(begin)
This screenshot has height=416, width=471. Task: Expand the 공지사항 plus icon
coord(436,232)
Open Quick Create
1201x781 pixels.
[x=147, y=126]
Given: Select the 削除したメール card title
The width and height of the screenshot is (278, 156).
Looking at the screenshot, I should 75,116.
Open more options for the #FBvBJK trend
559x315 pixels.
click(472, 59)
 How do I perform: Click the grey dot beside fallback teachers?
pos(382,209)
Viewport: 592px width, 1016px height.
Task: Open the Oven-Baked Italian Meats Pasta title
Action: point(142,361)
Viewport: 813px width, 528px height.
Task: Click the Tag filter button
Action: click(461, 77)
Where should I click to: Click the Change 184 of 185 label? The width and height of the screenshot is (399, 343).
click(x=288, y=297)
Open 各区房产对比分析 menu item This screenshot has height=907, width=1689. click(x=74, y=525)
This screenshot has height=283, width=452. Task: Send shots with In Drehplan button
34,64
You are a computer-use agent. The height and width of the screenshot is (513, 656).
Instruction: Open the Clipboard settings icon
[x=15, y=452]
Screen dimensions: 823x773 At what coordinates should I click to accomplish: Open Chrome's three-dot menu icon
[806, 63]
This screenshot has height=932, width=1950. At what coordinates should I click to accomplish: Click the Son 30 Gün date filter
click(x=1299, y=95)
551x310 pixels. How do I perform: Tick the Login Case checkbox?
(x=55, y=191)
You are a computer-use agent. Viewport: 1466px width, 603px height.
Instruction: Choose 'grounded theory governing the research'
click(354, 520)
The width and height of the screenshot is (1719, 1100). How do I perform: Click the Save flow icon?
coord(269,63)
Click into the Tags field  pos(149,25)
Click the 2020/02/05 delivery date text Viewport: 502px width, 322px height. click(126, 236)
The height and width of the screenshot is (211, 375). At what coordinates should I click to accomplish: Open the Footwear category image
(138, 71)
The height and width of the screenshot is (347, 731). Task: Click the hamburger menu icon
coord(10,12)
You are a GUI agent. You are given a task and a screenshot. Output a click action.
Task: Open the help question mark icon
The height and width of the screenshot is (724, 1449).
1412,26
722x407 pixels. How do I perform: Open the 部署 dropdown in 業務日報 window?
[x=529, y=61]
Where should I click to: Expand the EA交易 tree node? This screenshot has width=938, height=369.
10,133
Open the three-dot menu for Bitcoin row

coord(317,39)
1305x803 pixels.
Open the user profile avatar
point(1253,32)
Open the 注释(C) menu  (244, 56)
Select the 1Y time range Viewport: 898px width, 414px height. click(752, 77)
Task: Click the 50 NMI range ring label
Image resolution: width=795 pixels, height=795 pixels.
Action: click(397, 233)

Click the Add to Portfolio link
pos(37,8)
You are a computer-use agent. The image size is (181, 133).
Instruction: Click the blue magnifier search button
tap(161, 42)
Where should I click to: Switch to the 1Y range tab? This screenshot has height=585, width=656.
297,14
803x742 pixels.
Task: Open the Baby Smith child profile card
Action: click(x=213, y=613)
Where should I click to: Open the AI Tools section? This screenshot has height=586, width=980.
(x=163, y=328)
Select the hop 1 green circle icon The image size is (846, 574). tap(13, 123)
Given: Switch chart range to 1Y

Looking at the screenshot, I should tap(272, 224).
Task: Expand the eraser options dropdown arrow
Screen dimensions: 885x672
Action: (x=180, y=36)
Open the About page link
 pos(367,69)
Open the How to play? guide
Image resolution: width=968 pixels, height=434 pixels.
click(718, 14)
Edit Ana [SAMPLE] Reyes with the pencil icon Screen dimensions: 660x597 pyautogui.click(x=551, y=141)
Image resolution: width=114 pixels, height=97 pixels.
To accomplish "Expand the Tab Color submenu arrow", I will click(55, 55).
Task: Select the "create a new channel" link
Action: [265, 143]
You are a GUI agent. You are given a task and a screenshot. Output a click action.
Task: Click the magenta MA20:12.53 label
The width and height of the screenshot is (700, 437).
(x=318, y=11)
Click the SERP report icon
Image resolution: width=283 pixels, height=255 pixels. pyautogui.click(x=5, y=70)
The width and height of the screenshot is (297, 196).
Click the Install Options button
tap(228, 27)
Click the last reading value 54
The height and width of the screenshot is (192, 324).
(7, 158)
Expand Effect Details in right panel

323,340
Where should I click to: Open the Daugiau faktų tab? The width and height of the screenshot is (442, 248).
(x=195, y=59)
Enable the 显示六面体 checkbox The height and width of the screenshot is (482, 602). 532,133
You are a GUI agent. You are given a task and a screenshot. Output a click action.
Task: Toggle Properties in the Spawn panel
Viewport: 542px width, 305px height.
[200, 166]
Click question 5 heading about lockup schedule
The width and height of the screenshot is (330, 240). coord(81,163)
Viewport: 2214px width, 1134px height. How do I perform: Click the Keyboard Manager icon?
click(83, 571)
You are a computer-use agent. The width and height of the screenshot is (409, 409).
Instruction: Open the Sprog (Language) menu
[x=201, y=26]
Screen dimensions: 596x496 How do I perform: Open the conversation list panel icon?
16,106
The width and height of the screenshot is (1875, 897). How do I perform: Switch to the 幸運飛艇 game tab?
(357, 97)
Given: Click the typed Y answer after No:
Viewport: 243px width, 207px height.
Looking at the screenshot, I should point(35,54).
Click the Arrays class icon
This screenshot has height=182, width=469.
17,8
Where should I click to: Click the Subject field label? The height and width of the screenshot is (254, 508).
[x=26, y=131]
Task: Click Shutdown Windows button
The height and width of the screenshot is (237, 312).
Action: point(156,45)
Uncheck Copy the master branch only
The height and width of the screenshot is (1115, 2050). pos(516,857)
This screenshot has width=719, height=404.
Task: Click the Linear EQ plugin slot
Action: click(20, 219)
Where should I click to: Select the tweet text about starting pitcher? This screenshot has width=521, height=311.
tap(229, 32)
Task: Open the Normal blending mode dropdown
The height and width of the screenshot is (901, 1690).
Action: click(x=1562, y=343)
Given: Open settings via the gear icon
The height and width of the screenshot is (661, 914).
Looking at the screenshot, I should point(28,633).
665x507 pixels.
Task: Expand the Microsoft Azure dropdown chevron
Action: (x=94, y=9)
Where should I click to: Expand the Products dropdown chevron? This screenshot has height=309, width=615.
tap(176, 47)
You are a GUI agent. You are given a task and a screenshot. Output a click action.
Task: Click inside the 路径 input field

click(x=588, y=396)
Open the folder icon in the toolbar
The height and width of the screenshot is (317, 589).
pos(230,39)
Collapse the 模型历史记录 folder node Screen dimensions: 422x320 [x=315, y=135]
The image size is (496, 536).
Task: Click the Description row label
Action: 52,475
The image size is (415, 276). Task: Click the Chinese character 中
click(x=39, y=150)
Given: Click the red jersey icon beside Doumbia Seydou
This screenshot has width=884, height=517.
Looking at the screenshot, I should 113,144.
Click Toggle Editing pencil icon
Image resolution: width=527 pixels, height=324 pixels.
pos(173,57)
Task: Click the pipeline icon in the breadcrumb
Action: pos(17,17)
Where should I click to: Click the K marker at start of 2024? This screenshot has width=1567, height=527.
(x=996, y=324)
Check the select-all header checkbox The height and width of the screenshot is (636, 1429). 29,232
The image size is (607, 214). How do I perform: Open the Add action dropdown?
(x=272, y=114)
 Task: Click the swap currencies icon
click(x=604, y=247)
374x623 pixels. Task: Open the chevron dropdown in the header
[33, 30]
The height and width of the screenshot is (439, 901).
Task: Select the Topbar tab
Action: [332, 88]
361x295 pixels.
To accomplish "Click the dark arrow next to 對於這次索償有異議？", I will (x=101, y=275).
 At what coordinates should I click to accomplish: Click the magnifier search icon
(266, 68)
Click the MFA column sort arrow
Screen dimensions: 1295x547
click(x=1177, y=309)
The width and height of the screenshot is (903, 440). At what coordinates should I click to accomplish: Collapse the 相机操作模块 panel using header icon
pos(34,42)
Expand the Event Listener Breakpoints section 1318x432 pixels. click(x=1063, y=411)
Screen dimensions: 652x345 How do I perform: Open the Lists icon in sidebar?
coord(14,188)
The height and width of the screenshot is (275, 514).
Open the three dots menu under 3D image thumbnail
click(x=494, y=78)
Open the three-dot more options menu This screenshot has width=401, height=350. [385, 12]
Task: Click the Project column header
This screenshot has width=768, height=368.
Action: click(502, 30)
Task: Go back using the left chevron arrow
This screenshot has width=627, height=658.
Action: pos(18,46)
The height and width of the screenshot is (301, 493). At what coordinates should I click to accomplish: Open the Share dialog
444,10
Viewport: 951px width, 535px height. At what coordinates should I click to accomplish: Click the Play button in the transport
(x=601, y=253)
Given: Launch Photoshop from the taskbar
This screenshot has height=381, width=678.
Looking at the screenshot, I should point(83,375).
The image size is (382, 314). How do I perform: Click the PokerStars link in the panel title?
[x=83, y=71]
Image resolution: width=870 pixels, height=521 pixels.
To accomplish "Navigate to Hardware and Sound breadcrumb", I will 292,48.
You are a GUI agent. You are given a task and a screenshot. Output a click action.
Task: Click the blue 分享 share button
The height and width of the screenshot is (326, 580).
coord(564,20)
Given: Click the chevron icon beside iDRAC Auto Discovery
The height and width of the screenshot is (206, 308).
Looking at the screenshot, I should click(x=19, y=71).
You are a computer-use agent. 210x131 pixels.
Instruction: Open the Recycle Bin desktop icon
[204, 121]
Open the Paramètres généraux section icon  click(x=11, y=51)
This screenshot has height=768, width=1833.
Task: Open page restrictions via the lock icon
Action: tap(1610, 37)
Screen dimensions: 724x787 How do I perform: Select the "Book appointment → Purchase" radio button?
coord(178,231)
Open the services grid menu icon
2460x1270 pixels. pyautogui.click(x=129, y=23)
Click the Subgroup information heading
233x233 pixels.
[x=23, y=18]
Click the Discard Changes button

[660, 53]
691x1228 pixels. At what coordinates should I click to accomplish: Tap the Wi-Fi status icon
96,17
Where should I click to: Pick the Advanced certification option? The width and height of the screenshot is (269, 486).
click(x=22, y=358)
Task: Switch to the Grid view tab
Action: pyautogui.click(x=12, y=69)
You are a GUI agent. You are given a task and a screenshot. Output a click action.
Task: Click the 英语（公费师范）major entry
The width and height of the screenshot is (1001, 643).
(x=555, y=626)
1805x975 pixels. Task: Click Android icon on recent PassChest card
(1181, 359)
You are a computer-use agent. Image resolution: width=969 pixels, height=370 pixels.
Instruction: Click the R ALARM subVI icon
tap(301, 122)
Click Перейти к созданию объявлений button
(end)
Stated problem: Please write out, word for word, the lines of the listing above between the line holding "Screen dimensions: 596x496" and the line holding "Looking at the screenshot, I should 113,144.", inclusive, and no others.

Solution to this task:
Screen dimensions: 596x496 How do I perform: Open the conversation list panel icon?
16,106
The width and height of the screenshot is (1875, 897). How do I perform: Switch to the 幸運飛艇 game tab?
(357, 97)
Given: Click the typed Y answer after No:
Viewport: 243px width, 207px height.
Looking at the screenshot, I should point(35,54).
Click the Arrays class icon
This screenshot has height=182, width=469.
17,8
Where should I click to: Click the Subject field label? The height and width of the screenshot is (254, 508).
[x=26, y=131]
Task: Click Shutdown Windows button
The height and width of the screenshot is (237, 312).
Action: point(156,45)
Uncheck Copy the master branch only
The height and width of the screenshot is (1115, 2050). pos(516,857)
This screenshot has width=719, height=404.
Task: Click the Linear EQ plugin slot
Action: click(20, 219)
Where should I click to: Select the tweet text about starting pitcher? This screenshot has width=521, height=311.
tap(229, 32)
Task: Open the Normal blending mode dropdown
The height and width of the screenshot is (901, 1690).
Action: click(x=1562, y=343)
Given: Open settings via the gear icon
The height and width of the screenshot is (661, 914).
Looking at the screenshot, I should point(28,633).
665x507 pixels.
Task: Expand the Microsoft Azure dropdown chevron
Action: (x=94, y=9)
Where should I click to: Expand the Products dropdown chevron? This screenshot has height=309, width=615.
tap(176, 47)
You are a GUI agent. You are given a task and a screenshot. Output a click action.
Task: Click inside the 路径 input field

click(x=588, y=396)
Open the folder icon in the toolbar
The height and width of the screenshot is (317, 589).
pos(230,39)
Collapse the 模型历史记录 folder node Screen dimensions: 422x320 [x=315, y=135]
The image size is (496, 536).
Task: Click the Description row label
Action: 52,475
The image size is (415, 276). Task: Click the Chinese character 中
click(x=39, y=150)
Given: Click the red jersey icon beside Doumbia Seydou
This screenshot has width=884, height=517.
Looking at the screenshot, I should 113,144.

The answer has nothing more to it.